Soja

Soja: relatório do USDA mantém projeções e mercado brasileiro segue travado

Preços pressionados, dólar em queda e ritmo lento de comercialização marcam cenário da soja no Brasil


Publicado em: 10/04/2026 às 17:00hs

Soja: relatório do USDA mantém projeções e mercado brasileiro segue travado

O mercado brasileiro de soja enfrentou mais uma semana de baixa liquidez, com poucos negócios realizados e preços pressionados. A combinação de oscilações externas, recuo do dólar e incertezas geopolíticas contribuiu para manter produtores e compradores afastados das negociações.

Mercado de soja no Brasil segue com baixa liquidez

Durante a semana, as cotações em Chicago apresentaram forte volatilidade, influenciadas principalmente pelo conflito no Oriente Médio e pelas variações nos preços do petróleo.

No Brasil, a queda do dólar contribuiu para um ambiente de cautela, reduzindo o interesse tanto de vendedores quanto de compradores. Como resultado, o mercado doméstico permaneceu travado, com pouca movimentação.

USDA mantém projeções para safra dos Estados Unidos

O relatório de abril do Departamento de Agricultura dos Estados Unidos (USDA) trouxe poucas mudanças em relação às estimativas anteriores.

Para a safra 2025/26, a produção norte-americana de soja foi mantida em 4,262 bilhões de bushels, o equivalente a 116 milhões de toneladas, com produtividade estimada em 53 bushels por acre.

Os estoques finais também foram mantidos em 350 milhões de bushels (9,53 milhões de toneladas), levemente acima da expectativa do mercado, que projetava 348 milhões de bushels.

O USDA indicou ainda:

  • Esmagamento em 2,610 bilhões de bushels (ante 2,575 bilhões em março);
  • Exportações em 1,540 bilhão de bushels (ante 1,575 bilhão no relatório anterior).
Produção global e estoques têm ajustes pontuais

A safra mundial de soja para 2025/26 foi estimada em 427,41 milhões de toneladas, leve alta em relação à previsão de março (427,188 milhões). Para a temporada 2024/25, a estimativa ficou em 428,15 milhões de toneladas.

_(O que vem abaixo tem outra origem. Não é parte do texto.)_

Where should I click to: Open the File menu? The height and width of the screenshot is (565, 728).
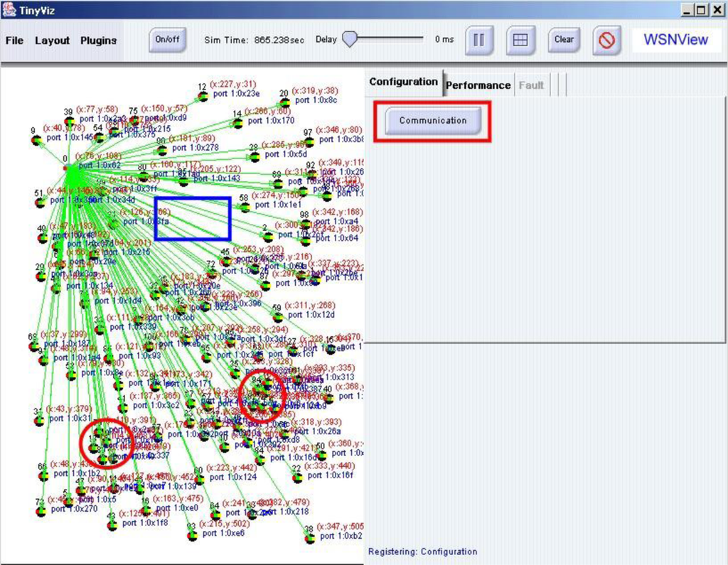tap(14, 41)
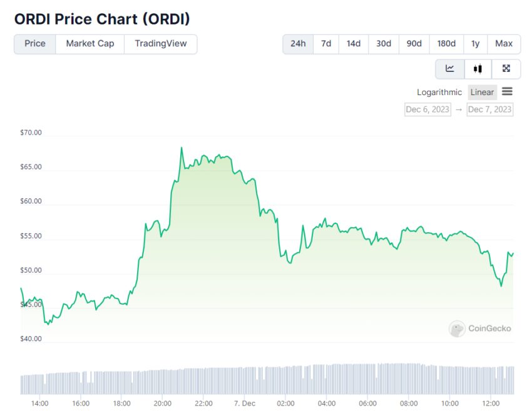This screenshot has width=532, height=418.
Task: Open fullscreen chart icon
Action: pos(506,69)
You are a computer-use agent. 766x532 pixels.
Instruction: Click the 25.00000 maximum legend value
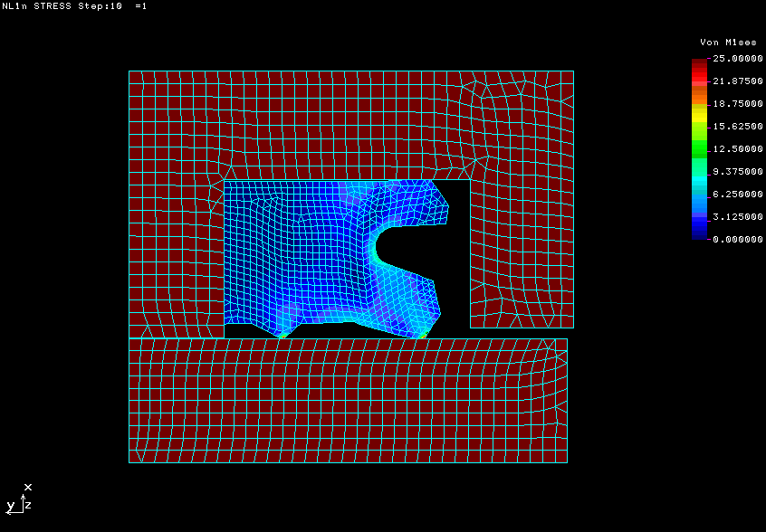pyautogui.click(x=736, y=59)
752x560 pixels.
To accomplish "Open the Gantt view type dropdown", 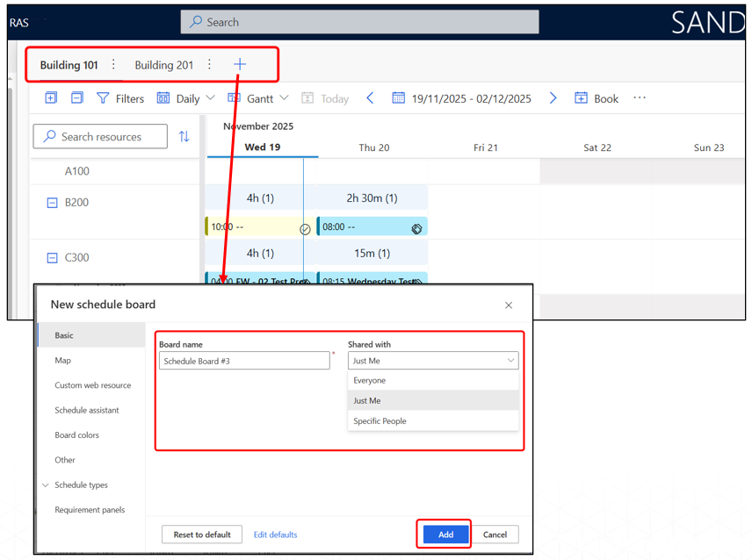I will click(258, 98).
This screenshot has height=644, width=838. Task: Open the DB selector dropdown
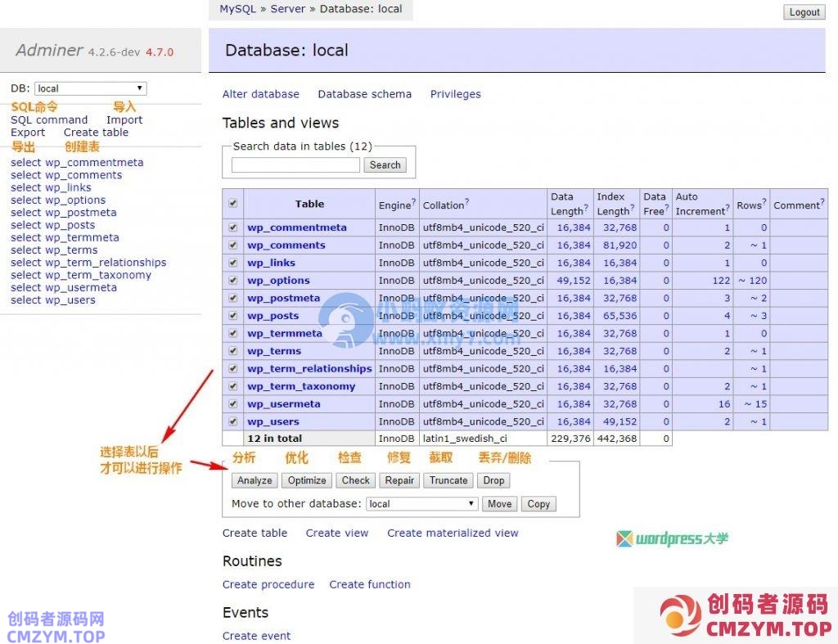(x=90, y=88)
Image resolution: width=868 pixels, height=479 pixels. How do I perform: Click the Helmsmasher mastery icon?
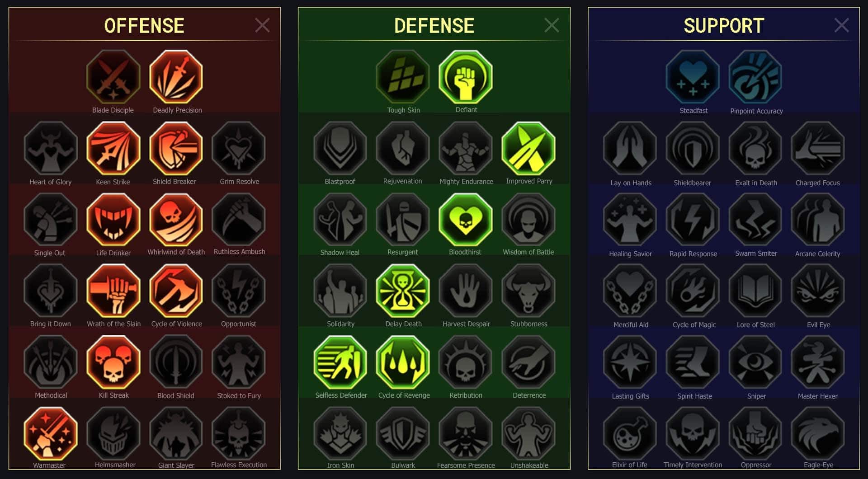(113, 434)
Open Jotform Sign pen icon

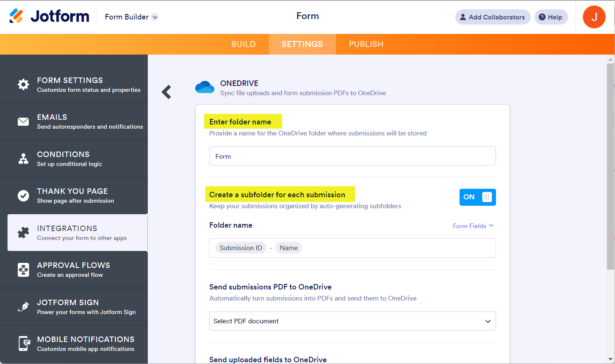[23, 307]
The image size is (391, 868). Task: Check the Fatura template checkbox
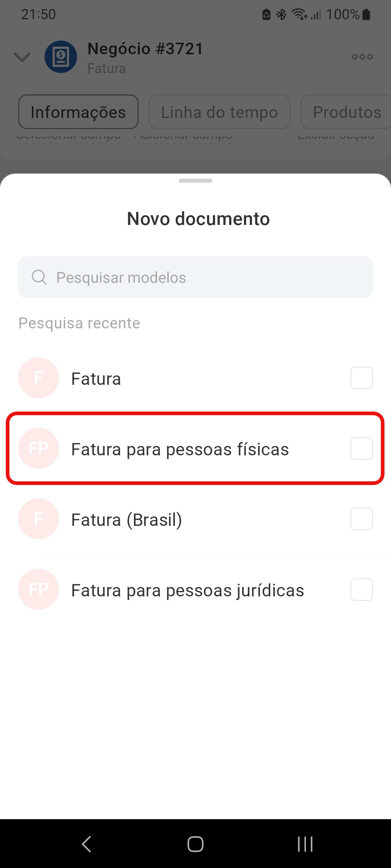(x=361, y=378)
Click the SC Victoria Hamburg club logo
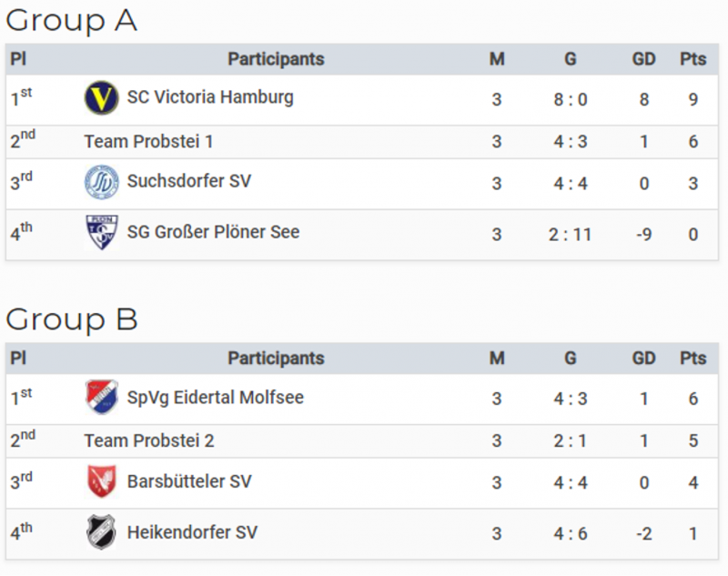This screenshot has height=576, width=728. pos(101,98)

Os estoques finais globais para 2025/26 foram projetados em 124,79 milhões de toneladas, abaixo da expectativa do mercado (125,5 milhões) e também inferiores ao número de março (125,31 milhões). Para 2024/25, os estoques foram estimados em 124,81 milhões de toneladas.

Brasil e Argentina mantêm protagonismo na produção

O USDA manteve a estimativa da safra brasileira de soja em 180 milhões de toneladas para 2025/26, número levemente acima da expectativa do mercado (179,8 milhões).

Para a safra 2024/25, houve revisão para cima, passando de 171,5 milhões para 172,5 milhões de toneladas.

Na Argentina, a produção para 2025/26 foi mantida em 48 milhões de toneladas, em linha com o relatório anterior e próxima da projeção do mercado (48,1 milhões). Para 2024/25, a estimativa permaneceu em 51,11 milhões de toneladas.

Importações da China seguem estáveis

As importações chinesas de soja foram mantidas pelo USDA em 112 milhões de toneladas para 2025/26 e em 108 milhões para 2024/25, sem alterações em relação às projeções anteriores.

Comercialização da safra avança, mas segue abaixo da média

A comercialização da safra brasileira 2025/26 atingiu 48,1% da produção projetada até 2 de abril, segundo levantamento de Safras & Mercado. No relatório anterior, o índice era de 41%.

Apesar do avanço, o ritmo segue abaixo do registrado no mesmo período do ano passado (50,7%) e também inferior à média dos últimos cinco anos, de 57%.

Considerando uma produção estimada em 177,722 milhões de toneladas, o volume já negociado soma 85,559 milhões de toneladas.

Venda antecipada ainda é limitada

Para a safra 2026/27, a comercialização antecipada alcança 3,9% da produção projetada, equivalente a 6,921 milhões de toneladas, com base em uma estimativa de 178,836 milhões de toneladas.

O percentual está ligeiramente acima do observado no mesmo período do ano passado (3,7%), mas ainda bem abaixo da média histórica para o período, que é de 8,9%.

Cenário combina pressão externa e cautela interna

O atual cenário da soja reflete a combinação de fatores externos, como incertezas geopolíticas e oscilações cambiais, com elementos internos, como ritmo mais lento de comercialização.

Com isso, o mercado segue operando de forma cautelosa, à espera de novos direcionadores que possam destravar as negociações e dar maior sustentação aos preços.